Records =
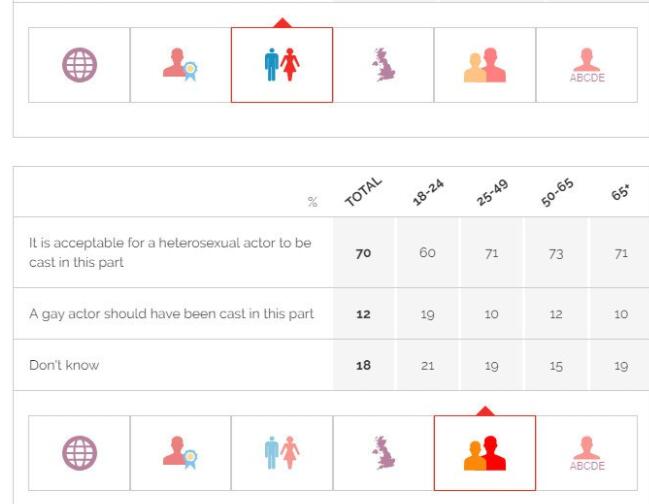This screenshot has height=504, width=649.
Task: Select the ABCDE social grade icon below the age table
Action: (587, 453)
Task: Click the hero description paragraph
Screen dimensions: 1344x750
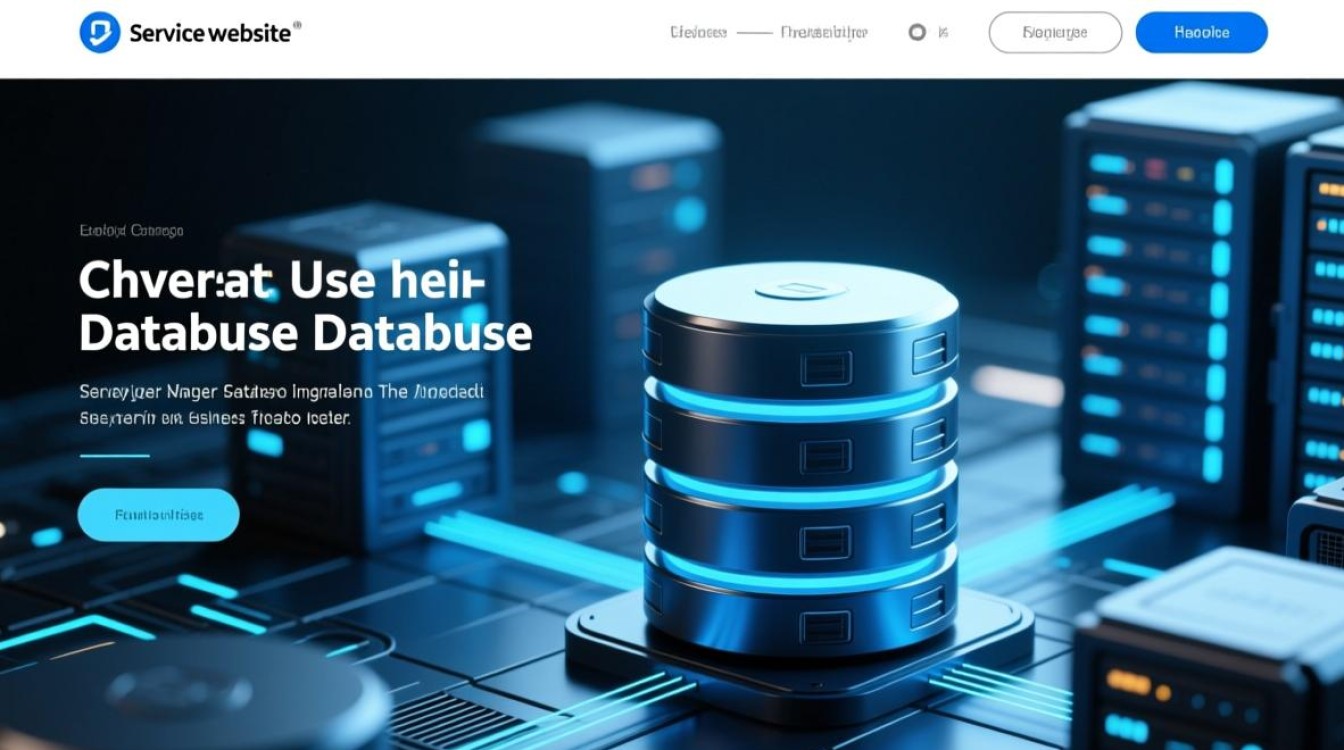Action: [281, 405]
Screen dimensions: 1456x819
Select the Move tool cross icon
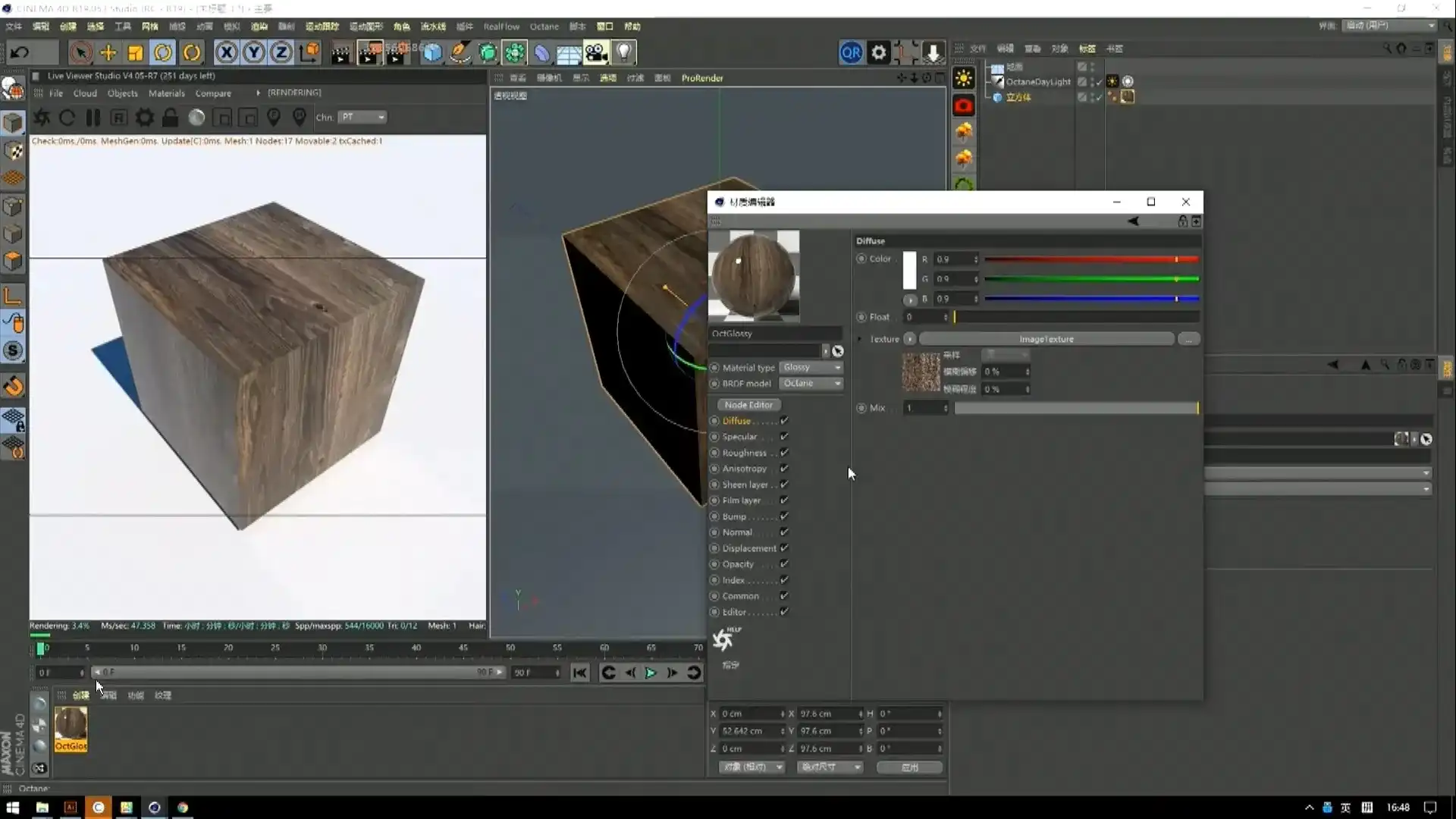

Given exercise = Reproduce the listing above line for line, leaving out the pictures.

Reply to the task =
This screenshot has height=504, width=649.
Task: Select the ABCDE social grade icon below the age table
Action: (587, 453)
Task: Click the hero description paragraph
Screen dimensions: 1344x750
Action: [281, 405]
Screen dimensions: 1456x819
Select the Move tool cross icon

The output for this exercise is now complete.